Hikma n°36 – Ibn ‘Atâ’i -Llâh Al-Iskandarî commenté par Ahmad Ibn Ajiba

Ne sois pas dans l’attente que cessent en toi les altérations. Cela t’empêche, dans l’état où Il te met, d’être attentif à Lui seul.

        “Etre attentif” signifie ici faire preuve de patience, d’attendre. Les “altérations” désignent ce qui altère l’état du coeur. On emploie ce terme pour désigner un coeur qui régresse d’un état de perfection à un état d’imperfection. Les soufis considèrent que tout ce qui distrait de la Présence de Dieu est une “altérité”. Etre attentif, c’est veiller à ce que son coeur ne s’éloigne pas de la Présence du Seigneur. Le shaykh parle ici de veiller sur son coeur. Veiller sur son âme (ruh), c’est prendre soin de la maintenir dans la contemplation perpétuelle. Veiller sur le secret essentiel, c’est prendre soin de le maintenir dans l’ascension perpétuelle et dans la courtoisie spirituelle vis à vis de Dieu.

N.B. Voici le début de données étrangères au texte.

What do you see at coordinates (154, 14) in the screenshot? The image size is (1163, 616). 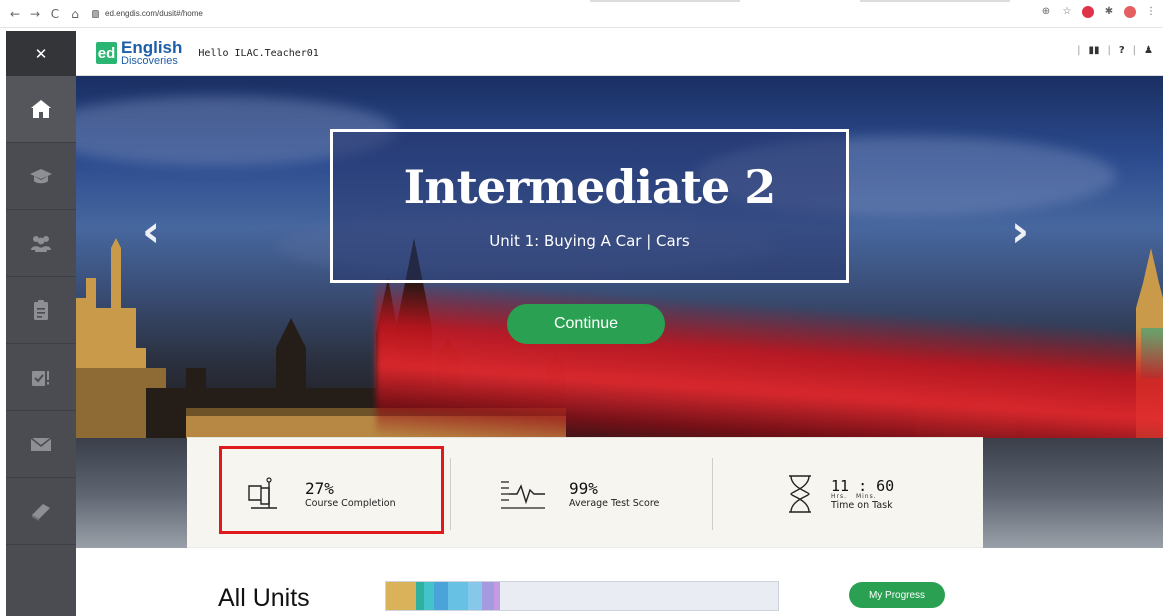 I see `url-text: ed.engdis.com/dusit#/home` at bounding box center [154, 14].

        Lorsque Dieu te place dans une situation dans ce monde où tu es dominé par l’existence des autres et où tu es dominé par le sensoriel, alors Il t’a placé extérieurement dans un effort dans ce monde qui te revient de droit, et Il t’oblige donc à t’efforcer à garder ton coeur dans la Présence pour ne pas que tu te mettes à L’oublier, ou à maintenir ton âme dans la contemplation perpétuelle pour ne pas te faire brigander par le monde sensoriel, ou à te battre pour que ton secret essentiel continue à rechercher les grâces et les connaissances et qu’il ne se relâche pas dans ses efforts. N’attends pas d’être libéré de ton travail dans ce monde, car ce faisant tu mettrais ton coeur en sursis. Si tu fais cela, tu perdrais l’attention que tu dois avoir dans la situation où Dieu t’a mis. Ce serait une impolitesse spirituelle de ta part. Ce serait aussi gâcher le moment, sans t’y investir en Dieu. En pas mettre à profit un moment, c’est commettre une erreur qui ne peut se corriger.

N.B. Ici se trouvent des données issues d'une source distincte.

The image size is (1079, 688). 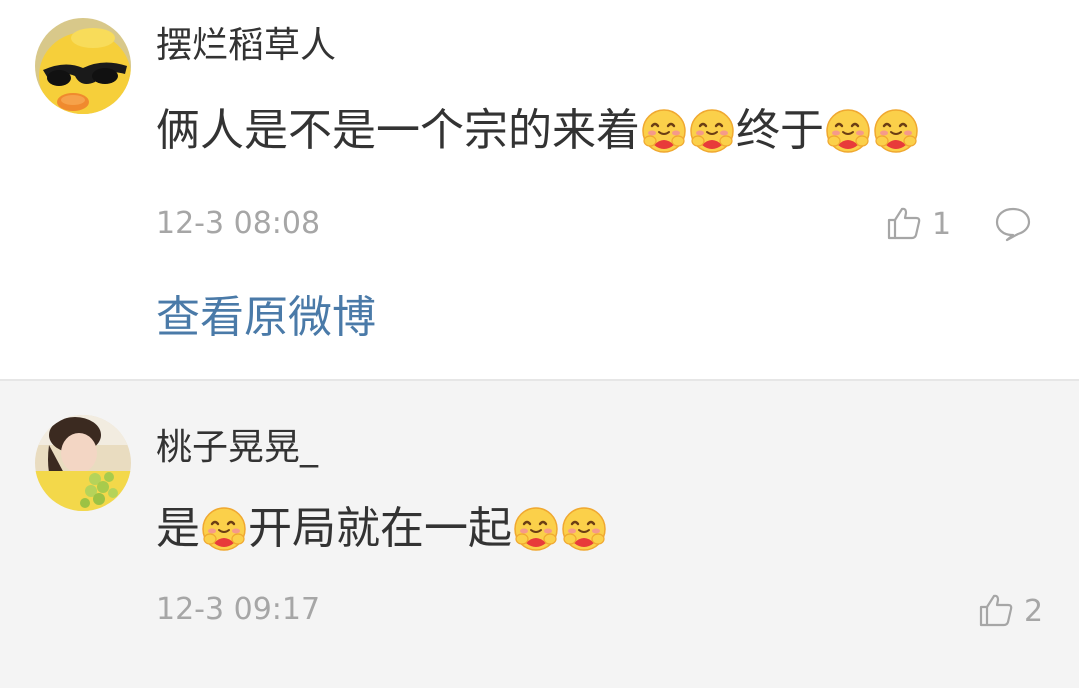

        J’ai entendu que lorsque le shaykh Moulay al-’Arabi voyait ses disciples au travail et qu’il craignait que le monde sensoriel les déposséderait, il leur hurlait : “Hé vous !” pour les alerter et pour les réveiller de leur torpeur sensorielle. Ash-Sha’rani dit dans al-’Uhud que l’un des shaykhs n’était jamais absent de Dieu, même durant l’acte sexuel. Voilà les capacités des gens préoccupés de Dieu de parmi les connaissants de Dieu. Voilà l’unification dans l’unification ! Et Dieu sait mieux.

        Ceci n’est pas une répétition de notre part de ce que nous avons dit plus haut sur l’erreur d’ajourner tes actions pour un temps où tu serais libre. Cela portait sur les oeuvres du corps, les actions, alors que ceci porte sur les oeuvres du coeur. Il s’agit ici d’attention portée à Lui en toute circonstance, de bien prendre cela en considération et d’agir en conformité à cela. Le succès est auprès de Dieu !

        Lorsque tu auras obtenu l’attention et la contemplation dans l’altérité, ne t’étonnes pas de voir des impuretés dans le monde : tu ne devras pas te les cacher. Voici ce qu’il[Ibn ‘Ata- Allah] en dit :

Tant que tu es en ce bas monde, ne t’étonne pas des tribulations.Celles-ci en font que révéler ce qu’il mérite comme attributs et ce dont il faut le qualifier.